Choose the correct answer from the options given below :

Options:

(A) and (E) only

(A) and (D) only

(E) and (D) only

(B) and (C) only

Correct Answer:

(A) and (E) only

Explanation:

The correct answer is option (1) : (A) and (E) only

(A) When central bank buys securities without any promise to sell them later is called injecting : This is correct. When the central bank buys these securities (thus injecting money into the system), it is without any promise to sell them later

(B) Open market operations is buying and selling of securities by the commercial bank : This is incorrect. Open market operations involve the buying and selling of securities by the central bank, not commercial banks.

(C) Open market operation leads to a change in bank rate : This is incorrect. Open market operations typically influence short-term interest rates, not the bank rate directly.

(D) When central bank sells securities without any promise to buy them later is called injecting. This is incorrect. It is called absorption. When the central bank sells these securities (thus withdrawing money from the system), it is without any promise to buy them later.

(E) RBI influences money supply through open market operations : This statement is correct. The RBI uses open market operations to influence the money supply by adjusting the amount of liquidity in the banking system through buying or selling government securities.

"Open Market Operations: Open Market Operations refers to buying and selling of bonds issued by the Government in the open market. This purchase and sale is entrusted to the Central bank on behalf of the Government. When RBI buys a Government bond in the open market, it pays for it by giving a cheque. This cheque increases the total amount of reserves in the economy and thus increases the money supply. Selling of a bond by RBI (to private individuals or institutions) leads to reduction in quantity of reserves and hence the money supply. There are two types of open market operations: outright and repo.

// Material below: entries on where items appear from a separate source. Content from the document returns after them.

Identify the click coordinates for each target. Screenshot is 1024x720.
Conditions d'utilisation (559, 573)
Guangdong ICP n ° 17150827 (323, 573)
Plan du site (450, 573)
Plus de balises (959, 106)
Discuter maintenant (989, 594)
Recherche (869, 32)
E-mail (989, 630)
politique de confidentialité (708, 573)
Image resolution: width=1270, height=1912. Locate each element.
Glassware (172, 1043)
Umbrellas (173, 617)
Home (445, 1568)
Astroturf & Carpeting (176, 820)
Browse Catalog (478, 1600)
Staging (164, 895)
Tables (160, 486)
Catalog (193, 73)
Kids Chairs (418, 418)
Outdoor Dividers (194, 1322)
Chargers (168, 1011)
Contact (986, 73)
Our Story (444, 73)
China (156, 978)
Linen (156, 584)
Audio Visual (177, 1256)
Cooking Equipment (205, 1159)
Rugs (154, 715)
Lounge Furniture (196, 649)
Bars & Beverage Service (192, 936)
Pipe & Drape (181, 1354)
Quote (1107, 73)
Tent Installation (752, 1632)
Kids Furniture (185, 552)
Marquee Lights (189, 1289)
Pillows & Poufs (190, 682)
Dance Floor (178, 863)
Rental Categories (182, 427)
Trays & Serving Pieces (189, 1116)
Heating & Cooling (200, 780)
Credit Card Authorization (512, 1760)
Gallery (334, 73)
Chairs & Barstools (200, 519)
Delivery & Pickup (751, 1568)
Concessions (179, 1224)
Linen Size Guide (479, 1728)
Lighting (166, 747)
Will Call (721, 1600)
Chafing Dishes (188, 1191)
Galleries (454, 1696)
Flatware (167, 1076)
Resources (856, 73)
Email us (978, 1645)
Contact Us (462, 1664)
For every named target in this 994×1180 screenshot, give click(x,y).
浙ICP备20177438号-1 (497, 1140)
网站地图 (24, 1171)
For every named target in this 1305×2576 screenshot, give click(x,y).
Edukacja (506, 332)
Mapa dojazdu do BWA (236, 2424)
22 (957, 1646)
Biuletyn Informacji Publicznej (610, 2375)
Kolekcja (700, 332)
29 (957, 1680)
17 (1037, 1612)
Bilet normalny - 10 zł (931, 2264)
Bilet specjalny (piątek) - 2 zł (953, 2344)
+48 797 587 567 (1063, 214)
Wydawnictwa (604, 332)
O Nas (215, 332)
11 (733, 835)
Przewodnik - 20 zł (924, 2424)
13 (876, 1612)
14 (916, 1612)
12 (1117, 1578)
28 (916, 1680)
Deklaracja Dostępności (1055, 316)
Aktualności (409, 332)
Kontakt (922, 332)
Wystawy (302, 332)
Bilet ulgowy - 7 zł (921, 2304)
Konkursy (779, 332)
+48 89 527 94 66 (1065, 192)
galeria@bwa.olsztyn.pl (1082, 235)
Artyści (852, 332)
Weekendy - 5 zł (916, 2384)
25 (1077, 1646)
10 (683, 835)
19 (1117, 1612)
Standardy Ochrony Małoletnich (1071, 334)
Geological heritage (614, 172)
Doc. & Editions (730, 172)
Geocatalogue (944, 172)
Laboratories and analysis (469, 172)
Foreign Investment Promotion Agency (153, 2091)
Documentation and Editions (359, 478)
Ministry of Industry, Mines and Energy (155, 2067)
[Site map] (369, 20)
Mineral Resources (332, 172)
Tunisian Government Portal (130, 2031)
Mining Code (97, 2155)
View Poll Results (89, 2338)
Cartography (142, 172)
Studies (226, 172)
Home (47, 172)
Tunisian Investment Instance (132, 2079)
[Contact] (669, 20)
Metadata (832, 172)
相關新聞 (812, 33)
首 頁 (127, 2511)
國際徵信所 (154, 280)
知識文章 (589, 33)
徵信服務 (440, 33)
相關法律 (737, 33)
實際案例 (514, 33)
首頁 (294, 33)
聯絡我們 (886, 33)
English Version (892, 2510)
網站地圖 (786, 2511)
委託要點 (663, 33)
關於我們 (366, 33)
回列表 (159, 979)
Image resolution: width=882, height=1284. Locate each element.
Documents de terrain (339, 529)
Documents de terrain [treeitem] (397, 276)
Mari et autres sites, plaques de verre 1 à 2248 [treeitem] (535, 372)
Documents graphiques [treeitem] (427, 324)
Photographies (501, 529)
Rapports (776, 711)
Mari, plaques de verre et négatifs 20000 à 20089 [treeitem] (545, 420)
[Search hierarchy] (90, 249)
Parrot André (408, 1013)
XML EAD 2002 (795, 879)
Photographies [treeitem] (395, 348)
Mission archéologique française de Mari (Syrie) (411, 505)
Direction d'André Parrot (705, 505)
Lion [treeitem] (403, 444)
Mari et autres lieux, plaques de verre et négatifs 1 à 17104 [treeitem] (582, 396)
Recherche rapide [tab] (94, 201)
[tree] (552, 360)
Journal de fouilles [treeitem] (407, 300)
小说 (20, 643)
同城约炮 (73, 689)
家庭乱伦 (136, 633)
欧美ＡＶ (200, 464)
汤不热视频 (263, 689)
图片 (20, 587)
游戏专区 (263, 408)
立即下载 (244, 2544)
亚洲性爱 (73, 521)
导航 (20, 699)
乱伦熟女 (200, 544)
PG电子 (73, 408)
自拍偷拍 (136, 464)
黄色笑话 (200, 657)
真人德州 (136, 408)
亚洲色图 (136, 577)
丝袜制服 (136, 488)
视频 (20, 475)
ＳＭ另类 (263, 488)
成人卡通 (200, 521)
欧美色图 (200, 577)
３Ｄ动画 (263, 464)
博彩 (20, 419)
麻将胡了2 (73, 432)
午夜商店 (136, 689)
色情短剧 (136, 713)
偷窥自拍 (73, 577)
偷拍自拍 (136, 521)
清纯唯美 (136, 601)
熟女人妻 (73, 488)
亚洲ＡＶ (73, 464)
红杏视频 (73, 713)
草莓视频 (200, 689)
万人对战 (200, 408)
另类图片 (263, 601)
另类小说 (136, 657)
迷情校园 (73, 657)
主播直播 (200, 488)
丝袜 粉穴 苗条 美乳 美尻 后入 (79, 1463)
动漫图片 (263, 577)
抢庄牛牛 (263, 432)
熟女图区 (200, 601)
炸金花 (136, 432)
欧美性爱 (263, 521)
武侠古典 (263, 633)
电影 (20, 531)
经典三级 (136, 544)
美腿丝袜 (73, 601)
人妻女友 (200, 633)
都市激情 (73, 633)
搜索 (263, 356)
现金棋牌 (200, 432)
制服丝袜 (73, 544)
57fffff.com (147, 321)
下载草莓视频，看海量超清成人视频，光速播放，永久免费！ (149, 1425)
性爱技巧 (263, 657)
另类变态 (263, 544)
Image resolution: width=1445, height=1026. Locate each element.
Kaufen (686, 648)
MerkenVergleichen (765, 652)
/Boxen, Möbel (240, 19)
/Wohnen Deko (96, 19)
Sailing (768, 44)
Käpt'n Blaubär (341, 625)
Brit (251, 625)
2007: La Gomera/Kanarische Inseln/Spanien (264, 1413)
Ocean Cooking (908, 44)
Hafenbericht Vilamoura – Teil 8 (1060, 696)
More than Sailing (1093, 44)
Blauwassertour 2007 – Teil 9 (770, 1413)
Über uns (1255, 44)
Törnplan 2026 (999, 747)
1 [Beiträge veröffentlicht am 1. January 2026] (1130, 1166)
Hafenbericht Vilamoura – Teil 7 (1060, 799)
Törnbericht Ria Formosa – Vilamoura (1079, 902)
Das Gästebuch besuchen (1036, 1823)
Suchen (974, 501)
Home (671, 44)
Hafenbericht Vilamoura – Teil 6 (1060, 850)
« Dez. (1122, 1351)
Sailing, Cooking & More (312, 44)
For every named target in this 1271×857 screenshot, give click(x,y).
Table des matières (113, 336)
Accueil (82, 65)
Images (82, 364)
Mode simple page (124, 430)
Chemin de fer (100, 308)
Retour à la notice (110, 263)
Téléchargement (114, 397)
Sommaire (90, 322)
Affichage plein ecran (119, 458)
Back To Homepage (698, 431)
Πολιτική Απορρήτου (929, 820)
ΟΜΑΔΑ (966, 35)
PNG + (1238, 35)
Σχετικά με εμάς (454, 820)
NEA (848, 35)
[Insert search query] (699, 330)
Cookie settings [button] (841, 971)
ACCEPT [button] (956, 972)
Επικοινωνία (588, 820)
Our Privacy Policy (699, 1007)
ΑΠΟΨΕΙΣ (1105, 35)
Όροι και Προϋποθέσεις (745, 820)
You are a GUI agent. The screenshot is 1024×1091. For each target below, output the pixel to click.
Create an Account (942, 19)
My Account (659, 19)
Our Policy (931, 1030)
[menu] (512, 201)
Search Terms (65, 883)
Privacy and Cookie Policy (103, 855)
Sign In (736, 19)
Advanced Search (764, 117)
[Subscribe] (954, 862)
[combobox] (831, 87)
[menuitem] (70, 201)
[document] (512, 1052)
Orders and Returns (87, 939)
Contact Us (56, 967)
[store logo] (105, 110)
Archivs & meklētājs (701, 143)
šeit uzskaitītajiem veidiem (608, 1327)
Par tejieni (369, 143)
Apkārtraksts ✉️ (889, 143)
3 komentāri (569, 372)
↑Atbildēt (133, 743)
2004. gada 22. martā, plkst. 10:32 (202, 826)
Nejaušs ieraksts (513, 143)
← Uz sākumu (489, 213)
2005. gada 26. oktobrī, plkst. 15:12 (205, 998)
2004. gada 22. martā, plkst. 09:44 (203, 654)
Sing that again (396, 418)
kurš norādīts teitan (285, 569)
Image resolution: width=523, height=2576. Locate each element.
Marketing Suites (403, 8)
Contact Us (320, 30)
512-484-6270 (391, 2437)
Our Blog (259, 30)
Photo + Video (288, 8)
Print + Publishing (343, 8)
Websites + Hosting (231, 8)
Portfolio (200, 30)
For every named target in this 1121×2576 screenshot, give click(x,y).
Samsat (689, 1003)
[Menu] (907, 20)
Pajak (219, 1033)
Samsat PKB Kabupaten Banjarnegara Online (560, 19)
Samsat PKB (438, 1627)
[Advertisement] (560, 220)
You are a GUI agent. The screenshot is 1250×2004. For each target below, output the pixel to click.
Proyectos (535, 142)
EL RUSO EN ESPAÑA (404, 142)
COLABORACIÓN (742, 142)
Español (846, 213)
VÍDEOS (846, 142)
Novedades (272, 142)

Outright open market operations are permanent in nature: When the central bank buys these securities (thus injecting money into the system), it is without any promise to sell them later. Similarly, when the central bank sells these securities (thus withdrawing money from the system), it is without any promise to buy them later. As a result, the injection/absorption of the money is of permanent nature.

However, there is another type of operation in which when the central bank buys the security, this agreement of purchase also has specification about date and price of resale of this security. This type of agreement is called a repurchase agreement or repo. The interest rate at which the money is lent in this way is called the repo rate. Similarly, instead of outright sale of securities the central bank may sell the securities through an agreement which has a specification about the date and price at which it will be repurchased. This type of agreement is called a reverse repurchase agreement or reverse repo. The rate at which the money is withdrawn in this manner is called the reverse repo rate.